EXCERPTED TEXT:

Oct. 6 (Bloomberg) -- Anand Mahindra, a scion of one of India’s richest families, abandoned a youthful flirtation with communism and cinema to work at the business he was born into. After expanding the Indian steel and tractor maker into cars, financial services and resorts, Mahindra’s appetite for growth is unsated.
“There’s no reason why we can’t get into any other business,” said the 55-year-old head of Mahindra & Mahindra Ltd., who donated $10 million to his alma mater Harvard College this week. “B-School was me atoning for my sins at college.”
Mahindra has tripled sales over five years, spurred by rising demand in India where his flagship company gets 96 percent of revenue. To cut its reliance on the domestic market, Mahindra & Mahindra is in talks to buy South Korean automaker Ssangyong Motor Co., plans to sell trucks in the U.S. and is reviving Satyam Computer Services Ltd. after India’s biggest corporate scandal.
“This is the next phase of the Indian growth story -- when Indian companies go overseas,” said Saikat Chaudhuri, who teaches at the University of Pennsylvania’s Wharton business school. “Mahindra has been a strong leader for his company.”
After studying film at Harvard, where he directed a movie about Kumbh Mela, a gathering of millions of Hindus at the confluence of the Ganga and Yamuna rivers in Northern India once every four years, Mahindra took his first job selling imported coal for Kaiser Resources in Bihar, one of India’s main mining regions. He lasted six months.
“It was mafia land,” he said. “You couldn’t go out after dark.”
Mahindra, who supported India’s Communist Party as a teenager, then did a yearlong stint as a management trainee at Mahindra & Mahindra before returning to Harvard to study for an MBA. He completed that degree in 1981.
When Mahindra arrived, Mahindra & Mahindra was producing tractors and licensed copies of Willys Jeeps, largely unchanged since World War II. He helped expand the auto range through a venture with Ford Motor Co. and then by adding sport-utility vehicles under the Mahindra brand that have made the company the nation’s largest SUV-maker. Mahindra also helped push the company overseas, with U.S. tractor sales beginning in 1994.

SUPPLIED INFORMATION:
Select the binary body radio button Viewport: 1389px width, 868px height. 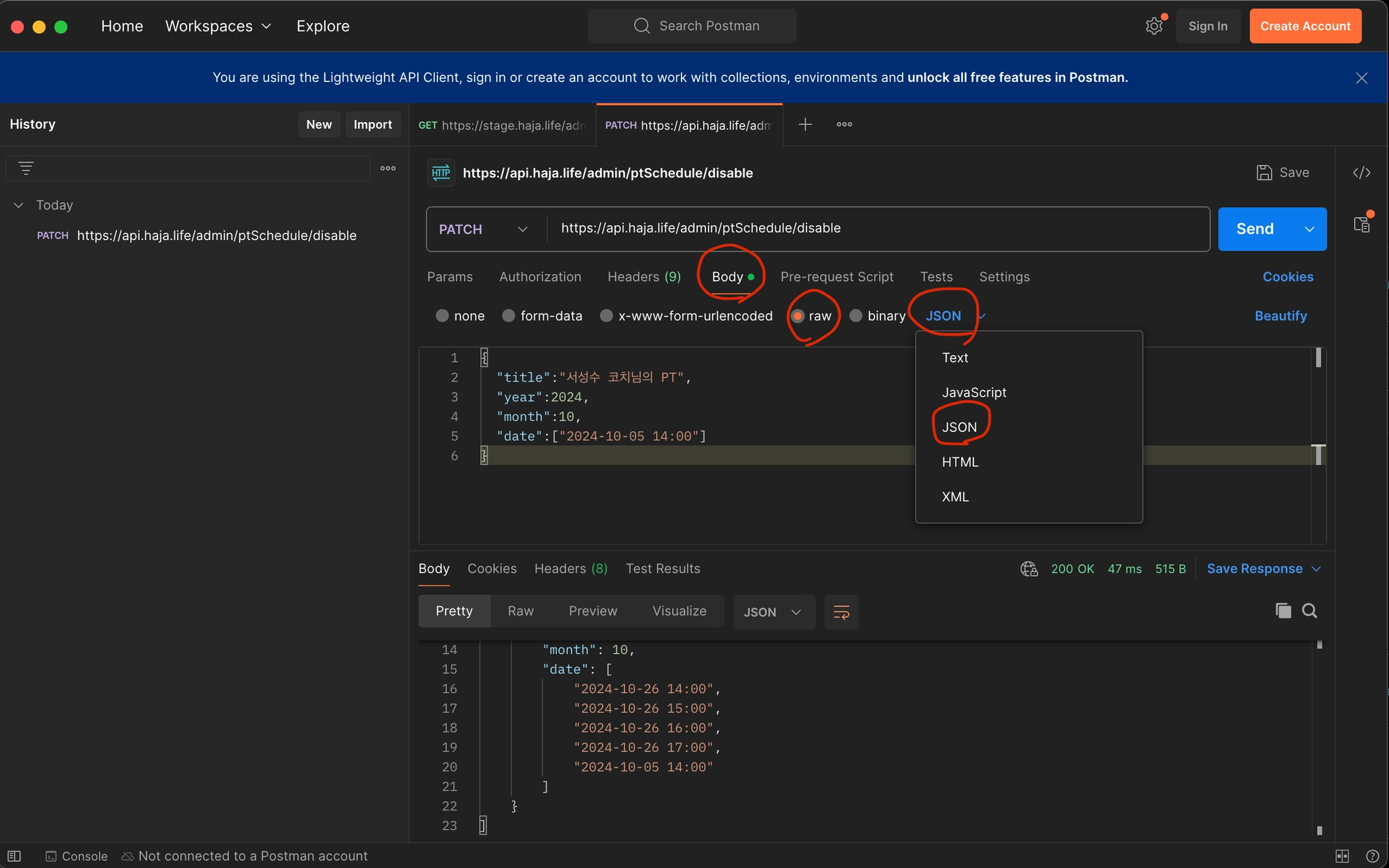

THINGS TO DO:
a. According to the opening paragraph of the Mahindra article, what areas did Anand Mahindra expand the steel and tractor maker into? List every one.
b. Copy the Mahindra article word for word between "After studying film" and "lasted six months.", inclusive.

RESPONSES TO THE TASKS:
a.
- Cars
- Financial services
- Resorts

b.
After studying film at Harvard, where he directed a movie about Kumbh Mela, a gathering of millions of Hindus at the confluence of the Ganga and Yamuna rivers in Northern India once every four years, Mahindra took his first job selling imported coal for Kaiser Resources in Bihar, one of India’s main mining regions. He lasted six months.